*** Opening DATA FOR ANALYSIS ***
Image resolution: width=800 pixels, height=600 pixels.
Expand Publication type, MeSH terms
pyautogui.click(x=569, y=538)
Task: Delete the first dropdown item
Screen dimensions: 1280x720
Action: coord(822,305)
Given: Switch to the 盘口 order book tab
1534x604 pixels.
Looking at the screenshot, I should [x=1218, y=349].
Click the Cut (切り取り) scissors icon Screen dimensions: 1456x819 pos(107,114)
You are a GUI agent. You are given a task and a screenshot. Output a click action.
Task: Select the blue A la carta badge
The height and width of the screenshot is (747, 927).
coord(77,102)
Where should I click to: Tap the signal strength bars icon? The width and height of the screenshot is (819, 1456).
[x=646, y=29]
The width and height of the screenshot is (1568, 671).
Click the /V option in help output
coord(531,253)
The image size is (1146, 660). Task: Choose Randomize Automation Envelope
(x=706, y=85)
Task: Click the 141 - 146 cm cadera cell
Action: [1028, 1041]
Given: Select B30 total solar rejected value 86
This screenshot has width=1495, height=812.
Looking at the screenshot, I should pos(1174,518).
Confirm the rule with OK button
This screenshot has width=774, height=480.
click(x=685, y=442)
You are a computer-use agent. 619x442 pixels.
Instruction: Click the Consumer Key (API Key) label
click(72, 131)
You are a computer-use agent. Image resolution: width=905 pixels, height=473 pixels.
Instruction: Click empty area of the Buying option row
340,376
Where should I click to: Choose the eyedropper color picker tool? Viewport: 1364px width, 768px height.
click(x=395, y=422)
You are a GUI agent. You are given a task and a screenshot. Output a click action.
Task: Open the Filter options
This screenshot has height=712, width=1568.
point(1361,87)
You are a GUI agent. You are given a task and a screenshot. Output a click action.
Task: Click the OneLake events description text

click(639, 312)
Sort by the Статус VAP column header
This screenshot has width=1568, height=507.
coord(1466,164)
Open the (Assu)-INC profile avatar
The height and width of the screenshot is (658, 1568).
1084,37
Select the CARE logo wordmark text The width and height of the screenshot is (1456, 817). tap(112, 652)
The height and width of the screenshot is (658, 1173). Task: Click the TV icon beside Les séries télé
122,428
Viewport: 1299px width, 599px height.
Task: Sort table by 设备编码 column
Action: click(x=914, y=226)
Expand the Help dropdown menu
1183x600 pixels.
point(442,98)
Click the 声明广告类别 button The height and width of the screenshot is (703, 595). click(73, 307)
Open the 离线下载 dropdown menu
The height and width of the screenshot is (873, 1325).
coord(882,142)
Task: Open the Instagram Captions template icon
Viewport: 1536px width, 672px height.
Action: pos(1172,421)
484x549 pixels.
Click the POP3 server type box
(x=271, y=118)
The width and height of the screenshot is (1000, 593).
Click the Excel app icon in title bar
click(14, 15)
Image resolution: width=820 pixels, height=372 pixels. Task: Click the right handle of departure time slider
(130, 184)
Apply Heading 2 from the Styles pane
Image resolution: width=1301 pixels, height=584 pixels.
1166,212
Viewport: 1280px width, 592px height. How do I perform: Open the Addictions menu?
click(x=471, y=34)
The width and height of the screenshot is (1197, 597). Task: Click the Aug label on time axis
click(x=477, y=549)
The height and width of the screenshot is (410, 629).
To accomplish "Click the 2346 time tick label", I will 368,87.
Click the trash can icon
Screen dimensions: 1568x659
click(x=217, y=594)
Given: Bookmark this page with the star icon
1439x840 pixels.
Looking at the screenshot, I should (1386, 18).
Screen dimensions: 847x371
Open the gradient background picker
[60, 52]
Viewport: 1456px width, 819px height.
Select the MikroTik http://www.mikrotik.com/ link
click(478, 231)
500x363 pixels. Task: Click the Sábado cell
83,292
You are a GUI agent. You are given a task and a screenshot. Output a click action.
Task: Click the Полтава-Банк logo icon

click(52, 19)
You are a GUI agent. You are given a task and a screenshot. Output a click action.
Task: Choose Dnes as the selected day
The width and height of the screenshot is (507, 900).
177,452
*** Closing DATA FOR ANALYSIS ***
## WORK INSTRUCTION
Transcribe the listing in full, keeping every line exact.

## RESPONSE
Image resolution: width=800 pixels, height=600 pixels.
Expand Publication type, MeSH terms
pyautogui.click(x=569, y=538)
Task: Delete the first dropdown item
Screen dimensions: 1280x720
Action: coord(822,305)
Given: Switch to the 盘口 order book tab
1534x604 pixels.
Looking at the screenshot, I should [x=1218, y=349].
Click the Cut (切り取り) scissors icon Screen dimensions: 1456x819 pos(107,114)
You are a GUI agent. You are given a task and a screenshot. Output a click action.
Task: Select the blue A la carta badge
The height and width of the screenshot is (747, 927).
coord(77,102)
Where should I click to: Tap the signal strength bars icon? The width and height of the screenshot is (819, 1456).
[x=646, y=29]
The width and height of the screenshot is (1568, 671).
Click the /V option in help output
coord(531,253)
The image size is (1146, 660). Task: Choose Randomize Automation Envelope
(x=706, y=85)
Task: Click the 141 - 146 cm cadera cell
Action: [1028, 1041]
Given: Select B30 total solar rejected value 86
This screenshot has width=1495, height=812.
Looking at the screenshot, I should pos(1174,518).
Confirm the rule with OK button
This screenshot has width=774, height=480.
click(x=685, y=442)
You are a computer-use agent. 619x442 pixels.
Instruction: Click the Consumer Key (API Key) label
click(72, 131)
You are a computer-use agent. Image resolution: width=905 pixels, height=473 pixels.
Instruction: Click empty area of the Buying option row
340,376
Where should I click to: Choose the eyedropper color picker tool? Viewport: 1364px width, 768px height.
click(x=395, y=422)
You are a GUI agent. You are given a task and a screenshot. Output a click action.
Task: Open the Filter options
This screenshot has height=712, width=1568.
point(1361,87)
You are a GUI agent. You are given a task and a screenshot. Output a click action.
Task: Click the OneLake events description text

click(639, 312)
Sort by the Статус VAP column header
This screenshot has width=1568, height=507.
coord(1466,164)
Open the (Assu)-INC profile avatar
The height and width of the screenshot is (658, 1568).
1084,37
Select the CARE logo wordmark text The width and height of the screenshot is (1456, 817). tap(112, 652)
The height and width of the screenshot is (658, 1173). Task: Click the TV icon beside Les séries télé
122,428
Viewport: 1299px width, 599px height.
Task: Sort table by 设备编码 column
Action: click(x=914, y=226)
Expand the Help dropdown menu
1183x600 pixels.
point(442,98)
Click the 声明广告类别 button The height and width of the screenshot is (703, 595). click(73, 307)
Open the 离线下载 dropdown menu
The height and width of the screenshot is (873, 1325).
coord(882,142)
Task: Open the Instagram Captions template icon
Viewport: 1536px width, 672px height.
Action: pos(1172,421)
484x549 pixels.
Click the POP3 server type box
(x=271, y=118)
The width and height of the screenshot is (1000, 593).
Click the Excel app icon in title bar
click(14, 15)
Image resolution: width=820 pixels, height=372 pixels. Task: Click the right handle of departure time slider
(130, 184)
Apply Heading 2 from the Styles pane
Image resolution: width=1301 pixels, height=584 pixels.
1166,212
Viewport: 1280px width, 592px height. How do I perform: Open the Addictions menu?
click(x=471, y=34)
The width and height of the screenshot is (1197, 597). Task: Click the Aug label on time axis
click(x=477, y=549)
The height and width of the screenshot is (410, 629).
To accomplish "Click the 2346 time tick label", I will 368,87.
Click the trash can icon
Screen dimensions: 1568x659
click(x=217, y=594)
Given: Bookmark this page with the star icon
1439x840 pixels.
Looking at the screenshot, I should (1386, 18).
Screen dimensions: 847x371
Open the gradient background picker
[60, 52]
Viewport: 1456px width, 819px height.
Select the MikroTik http://www.mikrotik.com/ link
click(478, 231)
500x363 pixels. Task: Click the Sábado cell
83,292
You are a GUI agent. You are given a task and a screenshot. Output a click action.
Task: Click the Полтава-Банк logo icon

click(52, 19)
You are a GUI agent. You are given a task and a screenshot. Output a click action.
Task: Choose Dnes as the selected day
The width and height of the screenshot is (507, 900).
177,452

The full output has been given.